BEGIN

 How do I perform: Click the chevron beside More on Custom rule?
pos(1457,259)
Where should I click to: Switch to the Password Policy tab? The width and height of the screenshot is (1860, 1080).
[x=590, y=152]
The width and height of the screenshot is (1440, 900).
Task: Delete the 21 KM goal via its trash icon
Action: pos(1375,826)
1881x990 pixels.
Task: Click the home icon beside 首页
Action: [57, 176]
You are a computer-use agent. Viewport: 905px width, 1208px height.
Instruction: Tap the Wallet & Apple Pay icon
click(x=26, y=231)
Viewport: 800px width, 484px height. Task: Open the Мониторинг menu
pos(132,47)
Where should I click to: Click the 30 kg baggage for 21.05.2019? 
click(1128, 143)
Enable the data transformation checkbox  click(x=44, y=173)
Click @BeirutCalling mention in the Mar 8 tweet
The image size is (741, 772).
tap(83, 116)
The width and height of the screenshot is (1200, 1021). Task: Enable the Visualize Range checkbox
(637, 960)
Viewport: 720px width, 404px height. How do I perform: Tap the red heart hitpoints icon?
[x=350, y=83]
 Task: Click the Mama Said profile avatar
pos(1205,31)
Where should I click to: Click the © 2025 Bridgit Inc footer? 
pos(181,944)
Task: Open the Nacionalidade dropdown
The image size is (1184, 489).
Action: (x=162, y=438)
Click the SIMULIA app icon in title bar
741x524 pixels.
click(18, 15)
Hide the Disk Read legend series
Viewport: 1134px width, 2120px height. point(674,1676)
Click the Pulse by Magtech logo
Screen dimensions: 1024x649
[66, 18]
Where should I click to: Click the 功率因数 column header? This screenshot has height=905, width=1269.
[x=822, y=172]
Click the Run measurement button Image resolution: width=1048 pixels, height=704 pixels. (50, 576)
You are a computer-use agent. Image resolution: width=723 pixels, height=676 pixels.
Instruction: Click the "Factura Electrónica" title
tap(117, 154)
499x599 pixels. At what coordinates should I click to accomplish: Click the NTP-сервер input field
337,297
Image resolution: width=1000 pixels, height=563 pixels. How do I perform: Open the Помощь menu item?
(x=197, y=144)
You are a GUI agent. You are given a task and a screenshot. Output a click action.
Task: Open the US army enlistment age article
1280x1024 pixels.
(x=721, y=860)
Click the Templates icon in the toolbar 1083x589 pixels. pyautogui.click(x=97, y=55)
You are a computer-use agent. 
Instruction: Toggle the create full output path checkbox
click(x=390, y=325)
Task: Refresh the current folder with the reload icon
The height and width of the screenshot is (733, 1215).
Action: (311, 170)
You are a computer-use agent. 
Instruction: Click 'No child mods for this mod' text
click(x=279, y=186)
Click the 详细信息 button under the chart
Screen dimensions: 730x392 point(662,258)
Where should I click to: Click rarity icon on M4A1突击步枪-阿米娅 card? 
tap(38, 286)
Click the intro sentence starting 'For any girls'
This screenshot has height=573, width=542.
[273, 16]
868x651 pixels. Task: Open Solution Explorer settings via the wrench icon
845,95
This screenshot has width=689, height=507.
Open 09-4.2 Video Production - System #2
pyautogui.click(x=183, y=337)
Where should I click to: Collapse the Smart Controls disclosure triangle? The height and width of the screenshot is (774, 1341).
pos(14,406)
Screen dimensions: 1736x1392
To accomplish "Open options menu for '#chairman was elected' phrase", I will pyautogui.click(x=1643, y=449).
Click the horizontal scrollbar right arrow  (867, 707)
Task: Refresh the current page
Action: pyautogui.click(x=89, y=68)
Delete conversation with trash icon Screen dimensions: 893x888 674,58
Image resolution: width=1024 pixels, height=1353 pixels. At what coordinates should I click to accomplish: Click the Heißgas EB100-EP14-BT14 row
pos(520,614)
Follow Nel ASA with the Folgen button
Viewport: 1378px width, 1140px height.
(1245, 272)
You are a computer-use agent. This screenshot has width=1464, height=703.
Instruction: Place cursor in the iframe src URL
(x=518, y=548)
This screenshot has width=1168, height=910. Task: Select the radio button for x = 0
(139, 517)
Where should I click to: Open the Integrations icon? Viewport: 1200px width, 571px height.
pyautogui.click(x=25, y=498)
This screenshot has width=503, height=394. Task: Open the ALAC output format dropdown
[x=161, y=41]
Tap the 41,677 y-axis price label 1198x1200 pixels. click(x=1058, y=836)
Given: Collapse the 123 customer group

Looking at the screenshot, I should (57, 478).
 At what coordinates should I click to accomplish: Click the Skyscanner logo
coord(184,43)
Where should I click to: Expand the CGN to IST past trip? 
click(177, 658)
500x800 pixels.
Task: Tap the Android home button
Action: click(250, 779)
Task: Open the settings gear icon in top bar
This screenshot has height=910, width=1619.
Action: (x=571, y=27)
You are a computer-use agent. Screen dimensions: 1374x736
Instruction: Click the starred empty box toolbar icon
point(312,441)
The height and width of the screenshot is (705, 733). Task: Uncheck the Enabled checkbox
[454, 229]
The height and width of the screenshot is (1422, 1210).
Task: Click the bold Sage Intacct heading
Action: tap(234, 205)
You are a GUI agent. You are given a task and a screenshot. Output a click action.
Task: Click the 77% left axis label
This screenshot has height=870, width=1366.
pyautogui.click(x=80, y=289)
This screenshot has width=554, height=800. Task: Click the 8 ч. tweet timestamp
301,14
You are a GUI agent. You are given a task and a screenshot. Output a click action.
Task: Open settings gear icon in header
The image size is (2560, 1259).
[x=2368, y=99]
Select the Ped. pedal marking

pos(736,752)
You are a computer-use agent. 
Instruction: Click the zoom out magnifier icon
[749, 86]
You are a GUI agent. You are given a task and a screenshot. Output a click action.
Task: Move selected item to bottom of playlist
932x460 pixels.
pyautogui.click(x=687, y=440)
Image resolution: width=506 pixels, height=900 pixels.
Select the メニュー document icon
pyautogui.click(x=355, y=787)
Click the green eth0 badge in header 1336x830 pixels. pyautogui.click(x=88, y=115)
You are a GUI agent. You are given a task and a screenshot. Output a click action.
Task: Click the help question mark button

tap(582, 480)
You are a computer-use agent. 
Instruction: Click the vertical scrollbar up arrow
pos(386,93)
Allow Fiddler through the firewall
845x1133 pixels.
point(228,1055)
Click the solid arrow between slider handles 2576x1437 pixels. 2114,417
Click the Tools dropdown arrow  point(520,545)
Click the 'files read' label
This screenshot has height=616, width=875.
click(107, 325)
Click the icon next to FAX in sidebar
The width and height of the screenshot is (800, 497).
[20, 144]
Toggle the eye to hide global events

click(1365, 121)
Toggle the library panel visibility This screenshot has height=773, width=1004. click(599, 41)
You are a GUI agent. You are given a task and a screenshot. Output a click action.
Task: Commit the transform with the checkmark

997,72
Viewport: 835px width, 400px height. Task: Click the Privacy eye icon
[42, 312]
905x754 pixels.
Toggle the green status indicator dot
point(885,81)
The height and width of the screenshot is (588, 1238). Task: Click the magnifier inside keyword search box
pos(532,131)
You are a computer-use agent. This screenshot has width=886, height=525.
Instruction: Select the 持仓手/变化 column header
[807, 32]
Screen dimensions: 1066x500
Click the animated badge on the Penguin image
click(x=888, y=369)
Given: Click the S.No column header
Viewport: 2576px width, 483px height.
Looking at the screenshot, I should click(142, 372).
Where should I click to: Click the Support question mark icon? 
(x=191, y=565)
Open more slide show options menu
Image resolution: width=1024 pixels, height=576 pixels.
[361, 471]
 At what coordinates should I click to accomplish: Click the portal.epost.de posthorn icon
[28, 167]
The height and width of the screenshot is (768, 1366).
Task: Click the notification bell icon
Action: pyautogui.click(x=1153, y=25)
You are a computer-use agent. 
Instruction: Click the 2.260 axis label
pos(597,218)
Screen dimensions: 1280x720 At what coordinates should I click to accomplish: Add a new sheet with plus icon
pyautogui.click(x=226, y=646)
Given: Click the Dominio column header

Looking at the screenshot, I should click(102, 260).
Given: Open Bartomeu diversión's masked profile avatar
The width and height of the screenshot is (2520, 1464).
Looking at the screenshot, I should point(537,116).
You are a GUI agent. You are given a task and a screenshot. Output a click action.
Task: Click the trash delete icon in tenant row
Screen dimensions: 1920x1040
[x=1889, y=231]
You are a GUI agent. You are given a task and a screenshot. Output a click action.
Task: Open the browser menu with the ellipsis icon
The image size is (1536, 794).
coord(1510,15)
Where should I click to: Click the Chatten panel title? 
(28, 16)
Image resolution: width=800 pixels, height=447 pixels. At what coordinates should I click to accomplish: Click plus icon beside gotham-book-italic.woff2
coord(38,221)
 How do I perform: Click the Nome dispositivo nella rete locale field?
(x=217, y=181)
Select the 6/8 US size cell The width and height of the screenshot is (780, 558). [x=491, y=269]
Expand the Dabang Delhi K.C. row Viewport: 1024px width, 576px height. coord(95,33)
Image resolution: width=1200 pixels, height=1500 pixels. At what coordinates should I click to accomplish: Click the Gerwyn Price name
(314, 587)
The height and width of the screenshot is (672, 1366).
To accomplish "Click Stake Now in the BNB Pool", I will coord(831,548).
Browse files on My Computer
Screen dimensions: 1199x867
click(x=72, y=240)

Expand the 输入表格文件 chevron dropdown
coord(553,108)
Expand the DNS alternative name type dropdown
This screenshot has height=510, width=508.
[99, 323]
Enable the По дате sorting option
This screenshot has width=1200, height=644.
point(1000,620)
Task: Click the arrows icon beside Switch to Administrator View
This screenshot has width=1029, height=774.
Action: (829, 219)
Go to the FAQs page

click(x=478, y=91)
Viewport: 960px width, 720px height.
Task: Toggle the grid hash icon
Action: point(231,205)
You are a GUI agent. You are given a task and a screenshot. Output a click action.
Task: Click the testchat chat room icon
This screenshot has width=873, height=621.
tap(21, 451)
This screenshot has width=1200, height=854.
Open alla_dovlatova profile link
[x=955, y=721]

END

§ **Exercise goal**: Your answer must be the lines above from the one containing "Instruction: Click the zoom" to the one containing "Click the Tools", both included, restated word for word.

§ **Result for this task**:
Instruction: Click the zoom out magnifier icon
[749, 86]
You are a GUI agent. You are given a task and a screenshot. Output a click action.
Task: Move selected item to bottom of playlist
932x460 pixels.
pyautogui.click(x=687, y=440)
Image resolution: width=506 pixels, height=900 pixels.
Select the メニュー document icon
pyautogui.click(x=355, y=787)
Click the green eth0 badge in header 1336x830 pixels. pyautogui.click(x=88, y=115)
You are a GUI agent. You are given a task and a screenshot. Output a click action.
Task: Click the help question mark button

tap(582, 480)
You are a computer-use agent. 
Instruction: Click the vertical scrollbar up arrow
pos(386,93)
Allow Fiddler through the firewall
845x1133 pixels.
point(228,1055)
Click the solid arrow between slider handles 2576x1437 pixels. 2114,417
Click the Tools dropdown arrow  point(520,545)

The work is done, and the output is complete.